• _Records to use_
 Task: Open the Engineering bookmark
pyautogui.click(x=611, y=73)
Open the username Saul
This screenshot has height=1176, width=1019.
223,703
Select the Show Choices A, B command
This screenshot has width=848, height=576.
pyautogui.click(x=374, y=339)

• _Exercise requirements_
From the entries above, extract every line containing the word "Open". Case counts, so lines with only a differently capitalized form do not qualify.

• _Written solution_
 Task: Open the Engineering bookmark
Open the username Saul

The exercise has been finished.